At Emory, cardiologists attend postpartum appointments for women with preeclampsia to establish contact and transition care. It’s no longer acceptable to stop treating a pregnant woman at time of delivery, she said.

“Women who’ve had preeclampsia are more likely to develop risk factors such as diabetes, high cholesterol, high blood pressure, etc., even during their reproductive years,” Wenger said. “We’ve also learned that their babies are at increased risk of developing risk factors earlier in life.”

Prepare, prevent and educate

The biggest challenges in improving maternal mortality are public and patient education and access to health care, Wenger said. Many women, especially those with low income or who are members of historically excluded racial/ethnic groups, may arrive at the hospital at the time of delivery without having received peripartum care. Being pregnant with an already diminished state of health increases a woman’s risk of complications during and after pregnancy.

The bulk of maternal cardiovascular complications are avoidable but go unnoticed — for instance, hypertension has been overlooked because it’s asymptomatic during pregnancy, Wenger said.

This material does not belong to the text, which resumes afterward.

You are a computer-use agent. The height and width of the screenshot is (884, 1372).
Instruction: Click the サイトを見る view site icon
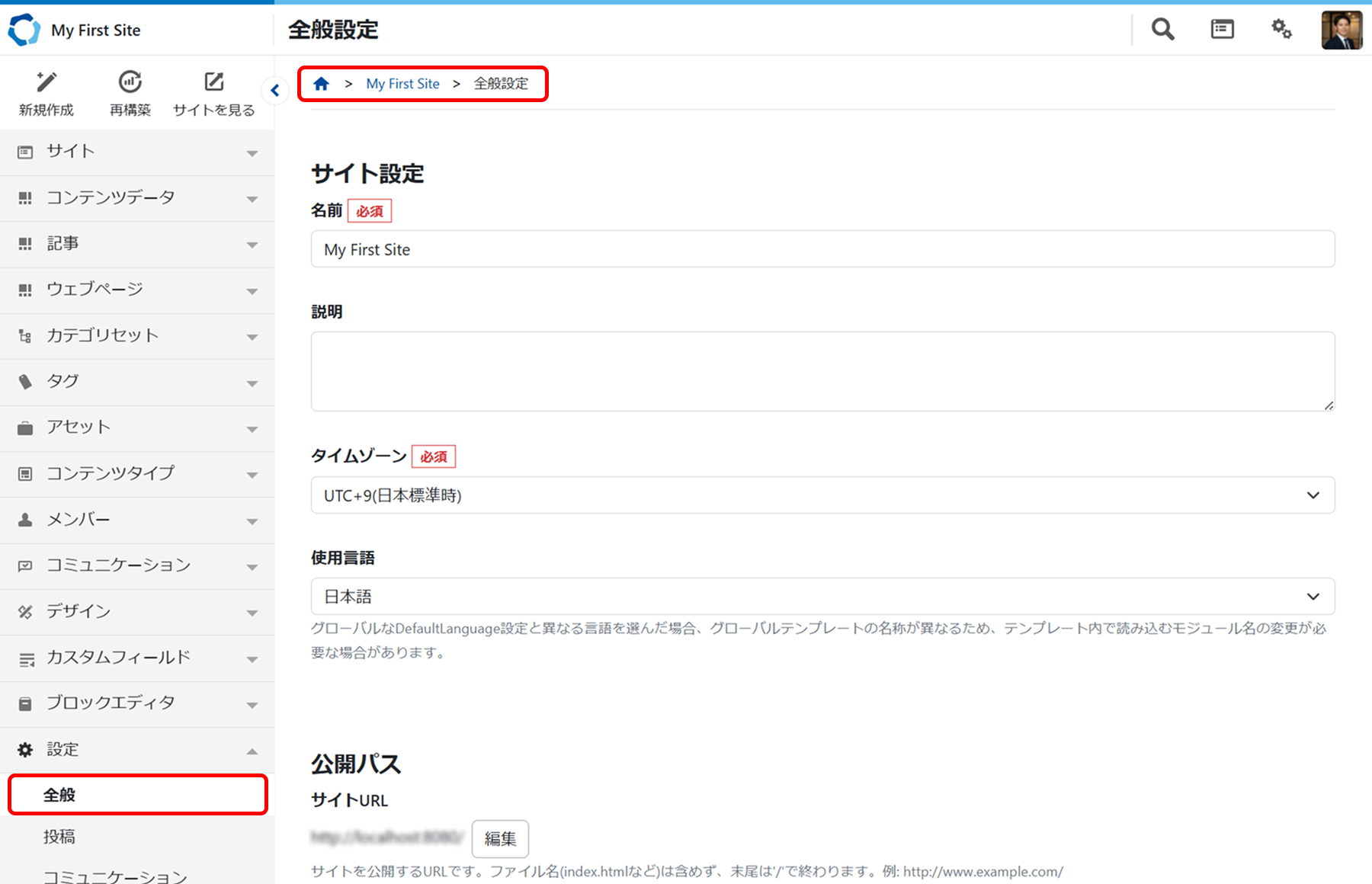coord(214,82)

This improved once the U.S. Preventive Services Task Force released its recommendation to measure blood pressure at every obstetrical visit.

There is also scientific evidence that low-dose aspirin taken throughout the second and third trimesters by women at high risk of preeclampsia significantly lowers that risk, Wenger said.

“More recently, there has been an exciting study organized by OBGYNs in cooperation with cardiologists showing that more aggressive lowering of elevated blood pressure during pregnancy is associated with better outcomes both for the mother and the baby,” she said.

Women need more heart health education, Wenger noted, including how to practically achieve the association’s Life’s Essential 8™ — a checklist for lifelong health — whether they are pregnant, may get pregnant or have been pregnant, especially with complications.

“A woman who goes home from the hospital after delivery has all kinds of stress, and a lot of her attention goes into caring for the baby, but she also needs to care for herself,” Wenger said. Postpartum women need to eat and drink healthfully, avoid smoking, prioritize sleep, strive for an ideal weight and regularly monitor blood pressure, blood sugar and blood lipids, she said. Women may also be able to find exercise classes that allow new mothers to work out with their babies.

Wenger also wants communities to become more involved in the fight to prevent maternal deaths and improve women’s heart health. Countries throughout Central and South America dedicate a day, known as Corazón de Mamá (A Mother’s Heart), to educating women on cardiovascular health. The American Heart Association works with InterAmerican Heart Foundation and the Inter-American Society of Cardiology to support local advocacy, provide public education, programming and resources to promote heart health. Some countries provide government support for these educational efforts, Wenger said.

Extending postpartum health insurance coverage from six weeks to a minimum of three months is another change that would make a significant impact on maternal heart health. In her home state of Georgia, Wenger said women on Medicaid currently have 12 months of health insurance coverage after delivery. Efforts such as the association’s Research Goes Red, and resources like the new maternal health toolkit and guides from other organizations, including the American College of Cardiology and American College of Obstetricians and Gynecologists, also go far in educating health care professionals — who can pass along their knowledge in treating patients.

“The biggest takeaway is we really have to pay attention to the woman after pregnancy to be sure about her heart health and to see that she stays healthy,” Wenger said.

The session concluded with additional discussions on collaborative efforts to reduce maternal mortality as well as a moderated panel that shared insights and solutions to improve heart health for mothers, their babies, their families and their communities around the globe.